• [Excerpted data]
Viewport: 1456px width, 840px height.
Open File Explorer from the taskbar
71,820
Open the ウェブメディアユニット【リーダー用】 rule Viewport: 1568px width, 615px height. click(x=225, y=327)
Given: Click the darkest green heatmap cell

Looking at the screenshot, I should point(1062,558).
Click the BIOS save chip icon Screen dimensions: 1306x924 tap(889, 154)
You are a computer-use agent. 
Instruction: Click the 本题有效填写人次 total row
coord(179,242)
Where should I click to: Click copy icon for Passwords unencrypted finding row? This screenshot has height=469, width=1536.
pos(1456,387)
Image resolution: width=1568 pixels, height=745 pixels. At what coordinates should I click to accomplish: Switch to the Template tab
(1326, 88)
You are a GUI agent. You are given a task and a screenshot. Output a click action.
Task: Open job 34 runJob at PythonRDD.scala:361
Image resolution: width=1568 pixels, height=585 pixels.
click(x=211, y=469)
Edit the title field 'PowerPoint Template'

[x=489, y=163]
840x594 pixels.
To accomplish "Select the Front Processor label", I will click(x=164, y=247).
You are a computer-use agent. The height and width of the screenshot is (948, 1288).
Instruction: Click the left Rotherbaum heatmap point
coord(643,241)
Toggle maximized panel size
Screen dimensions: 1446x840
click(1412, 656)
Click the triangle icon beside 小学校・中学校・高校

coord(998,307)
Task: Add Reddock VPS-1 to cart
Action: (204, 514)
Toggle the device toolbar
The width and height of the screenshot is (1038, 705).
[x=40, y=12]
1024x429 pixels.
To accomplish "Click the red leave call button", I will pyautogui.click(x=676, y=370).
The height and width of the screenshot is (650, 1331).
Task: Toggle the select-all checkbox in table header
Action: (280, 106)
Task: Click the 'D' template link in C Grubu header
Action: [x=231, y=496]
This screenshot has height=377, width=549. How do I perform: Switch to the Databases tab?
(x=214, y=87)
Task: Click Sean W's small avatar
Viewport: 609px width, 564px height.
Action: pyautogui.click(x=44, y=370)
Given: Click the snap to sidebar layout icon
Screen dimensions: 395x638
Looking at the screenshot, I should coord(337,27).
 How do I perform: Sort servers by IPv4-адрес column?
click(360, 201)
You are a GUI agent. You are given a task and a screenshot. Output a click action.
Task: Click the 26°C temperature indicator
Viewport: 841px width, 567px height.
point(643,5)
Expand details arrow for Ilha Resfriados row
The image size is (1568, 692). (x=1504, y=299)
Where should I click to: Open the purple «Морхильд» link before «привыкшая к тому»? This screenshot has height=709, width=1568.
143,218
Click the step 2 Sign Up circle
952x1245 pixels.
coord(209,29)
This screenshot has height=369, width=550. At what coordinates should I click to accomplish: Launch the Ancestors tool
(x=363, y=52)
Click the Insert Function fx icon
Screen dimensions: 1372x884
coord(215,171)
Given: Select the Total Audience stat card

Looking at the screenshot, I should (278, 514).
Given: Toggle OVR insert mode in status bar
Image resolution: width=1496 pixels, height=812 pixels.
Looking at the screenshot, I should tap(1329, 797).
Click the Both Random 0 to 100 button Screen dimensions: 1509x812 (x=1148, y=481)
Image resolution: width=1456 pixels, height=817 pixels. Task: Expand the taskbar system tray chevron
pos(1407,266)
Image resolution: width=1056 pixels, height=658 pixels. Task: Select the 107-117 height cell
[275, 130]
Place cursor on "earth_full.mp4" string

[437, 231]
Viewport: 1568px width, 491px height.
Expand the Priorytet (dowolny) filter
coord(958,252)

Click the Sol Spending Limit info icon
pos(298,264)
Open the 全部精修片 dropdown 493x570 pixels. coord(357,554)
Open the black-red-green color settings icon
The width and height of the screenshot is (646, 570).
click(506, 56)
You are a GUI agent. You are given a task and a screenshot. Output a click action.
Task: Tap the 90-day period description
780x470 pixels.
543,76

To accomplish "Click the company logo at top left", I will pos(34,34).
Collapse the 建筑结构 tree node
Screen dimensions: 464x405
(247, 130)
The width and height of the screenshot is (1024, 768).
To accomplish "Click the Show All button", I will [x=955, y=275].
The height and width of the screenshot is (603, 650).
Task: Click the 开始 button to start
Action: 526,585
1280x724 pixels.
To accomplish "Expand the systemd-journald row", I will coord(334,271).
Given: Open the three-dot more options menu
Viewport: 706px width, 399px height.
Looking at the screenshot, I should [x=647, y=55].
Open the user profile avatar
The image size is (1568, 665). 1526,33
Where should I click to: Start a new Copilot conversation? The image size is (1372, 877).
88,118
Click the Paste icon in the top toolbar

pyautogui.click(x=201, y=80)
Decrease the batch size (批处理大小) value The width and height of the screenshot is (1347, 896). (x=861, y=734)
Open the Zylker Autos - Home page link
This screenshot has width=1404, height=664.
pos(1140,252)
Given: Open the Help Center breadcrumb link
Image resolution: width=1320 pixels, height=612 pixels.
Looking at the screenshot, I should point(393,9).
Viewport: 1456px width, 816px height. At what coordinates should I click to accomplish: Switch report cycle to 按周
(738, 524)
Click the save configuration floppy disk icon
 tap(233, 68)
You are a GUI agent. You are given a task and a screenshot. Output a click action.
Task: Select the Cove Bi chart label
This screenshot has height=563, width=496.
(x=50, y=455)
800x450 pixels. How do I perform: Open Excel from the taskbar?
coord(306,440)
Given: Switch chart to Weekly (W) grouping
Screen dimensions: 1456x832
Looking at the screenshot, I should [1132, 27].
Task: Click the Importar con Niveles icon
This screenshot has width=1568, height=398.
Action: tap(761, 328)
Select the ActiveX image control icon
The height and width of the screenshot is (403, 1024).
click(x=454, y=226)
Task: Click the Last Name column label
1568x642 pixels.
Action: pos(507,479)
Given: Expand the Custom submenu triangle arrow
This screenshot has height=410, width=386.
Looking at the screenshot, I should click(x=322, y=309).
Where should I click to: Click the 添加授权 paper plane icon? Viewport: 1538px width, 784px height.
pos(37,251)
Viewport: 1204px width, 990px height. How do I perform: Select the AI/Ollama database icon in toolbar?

• [Directive]
From the records above, pull out every line that contains the word "Instruction" and copy each one in full.

• [Answer for this exercise]
Instruction: Click the 本题有效填写人次 total row
Instruction: Click the left Rotherbaum heatmap point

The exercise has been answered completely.